“Este teu olhar quando encontra o meu / fala de umas coisas que eu não posso acreditar”
"Tom Jobim"
"Tom Jobim"
Disse, certa vez, um professor de
judô a seu aluno: “Quando lutar perceba que
está lutando contra você mesmo. Os únicos adversários são seus próprios medos.
E se lutar contra o outro lutador, vai perder mesmo que ganhe a disputa. Mas se
entender que a sua batalha é contra seus medos, você irá ganhar, não importa qual
seja o resultado do combate contra seu adversário.”
Sartre, no seu livro, “Entre Quatro Paredes”, mostra outra versão da metáfora INFERNO ― àquela que transparece quando o indivíduo está em relação com o DIFERENTE.
Por que se percebe o OUTRO como se
fosse um INFERNO?
Porque o relacionamento com o OUTRO
implica na experiência dramática de se ver pelo OLHAR alheio.
Ora, se o OUTRO vê em mim o que não
sou, passo, então, a ser um objeto do desejo dele. Por esse tipo de OLHAR, o EU
vai transformar o TU em um ISSO. Quando o EU acolhe o TU como uma coisa, ou um
ISSO, a única opção que resta no tabuleiro de cartas para o TU, é se retirar,
pois, não existe graça em jogar um jogo cujo resultado foi estabelecido,
previamente, de forma unilateral.
Caio Liudvik, em seu livro, “Sartre e o Pensamento Mítico” (Edições Loyola ― página 161) tem um trecho do diálogo entre Júpiter e Egisto (do mito de Oréstia e Electra) no qual podemos perceber uma pequena amostra do mal estar do homem ao ser definido pelo OUTRO:
JÚPITER:
Vês bem como somos parecidos!
EGISTO:
“Parecidos? Que ironia é essa de
um Deus se dizer parecido a mim. Desde que Reino todos os meus atos e todas as
minhas palavras visam a compor a minha imagem; quero que cada um de meus súditos
a traga em si e que sinta, até mesmo na solidão, meu OLHAR severo pesar sobres
seus pensamentos mais secretos. Mas sou eu a primeira vítima: não me vejo mais
senão como eles me vêem; me inclino sobre o enorme poço de suas almas, e minha
imagem está lá, bem no fundo, ele me repugna e me fascina. Deus Todo-poderoso
que sou eu, senão o MEDO que os outros têm de mim?”.
Aquele que rejeita o diálogo e o
pluralismo dos OLHARES, talvez não entenda que o seu OLHAR quando define o OUTRO
está contaminado pela sua própria subjetividade. Talvez não perceba que o OLHAR
neutro não existe.
Para sair desse impasse, o que
deveríamos conceber?
Uma nova percepção passaria pela
revisão desse OLHAR determinista, para compreender que ele deve sempre estar em
construção, haja vista, que os valores com os quais estabelecemos relações
humanas não são fixos ou imutáveis. Para um ser em freqüentes mudanças, a
rigidez do OLHAR, por não acompanhar a dinâmica evolutiva, se constituiria na
nossa própria prisão, no nosso próprio INFERNO.

* _PEDIDO ESCRITO 1_
Copie do texto sobre o olhar o trecho que vai de "Porque o relacionamento" até "de forma unilateral.", incluindo estas últimas palavras.
* _PEDIDO ESCRITO 2_
Qual livro de Sartre é mencionado no texto sobre o olhar?
As entradas constituem um material independente do texto.

Dados de elementos e de localização de texto
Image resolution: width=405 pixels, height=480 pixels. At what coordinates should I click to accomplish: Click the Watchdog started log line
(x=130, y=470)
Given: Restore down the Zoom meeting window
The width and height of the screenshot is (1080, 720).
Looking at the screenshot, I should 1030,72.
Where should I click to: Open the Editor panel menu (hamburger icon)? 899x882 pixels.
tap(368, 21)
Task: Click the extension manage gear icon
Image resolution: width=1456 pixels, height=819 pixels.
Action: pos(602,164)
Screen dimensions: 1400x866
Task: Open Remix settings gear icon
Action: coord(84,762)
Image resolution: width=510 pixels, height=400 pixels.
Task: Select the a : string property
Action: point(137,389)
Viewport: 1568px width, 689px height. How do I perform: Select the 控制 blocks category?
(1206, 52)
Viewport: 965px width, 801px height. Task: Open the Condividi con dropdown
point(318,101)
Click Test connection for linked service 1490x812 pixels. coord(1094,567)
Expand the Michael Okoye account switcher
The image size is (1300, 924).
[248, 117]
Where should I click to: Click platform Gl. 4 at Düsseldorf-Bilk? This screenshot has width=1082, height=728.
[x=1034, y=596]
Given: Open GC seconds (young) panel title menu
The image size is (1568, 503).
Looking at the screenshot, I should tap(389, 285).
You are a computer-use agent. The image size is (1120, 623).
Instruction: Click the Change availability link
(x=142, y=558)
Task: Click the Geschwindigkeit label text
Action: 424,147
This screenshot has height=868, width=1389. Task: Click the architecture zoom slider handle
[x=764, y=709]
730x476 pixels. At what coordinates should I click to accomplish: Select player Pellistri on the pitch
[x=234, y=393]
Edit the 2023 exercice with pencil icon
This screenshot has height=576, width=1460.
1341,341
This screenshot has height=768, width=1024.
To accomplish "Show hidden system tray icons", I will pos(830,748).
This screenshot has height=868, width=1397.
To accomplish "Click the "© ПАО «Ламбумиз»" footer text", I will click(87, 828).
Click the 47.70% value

* _RESPOSTA FINAL 1_
Porque o relacionamento com o OUTRO
implica na experiência dramática de se ver pelo OLHAR alheio.
Ora, se o OUTRO vê em mim o que não
sou, passo, então, a ser um objeto do desejo dele. Por esse tipo de OLHAR, o EU
vai transformar o TU em um ISSO. Quando o EU acolhe o TU como uma coisa, ou um
ISSO, a única opção que resta no tabuleiro de cartas para o TU, é se retirar,
pois, não existe graça em jogar um jogo cujo resultado foi estabelecido,
previamente, de forma unilateral.

* _RESPOSTA FINAL 2_
“Entre Quatro Paredes”.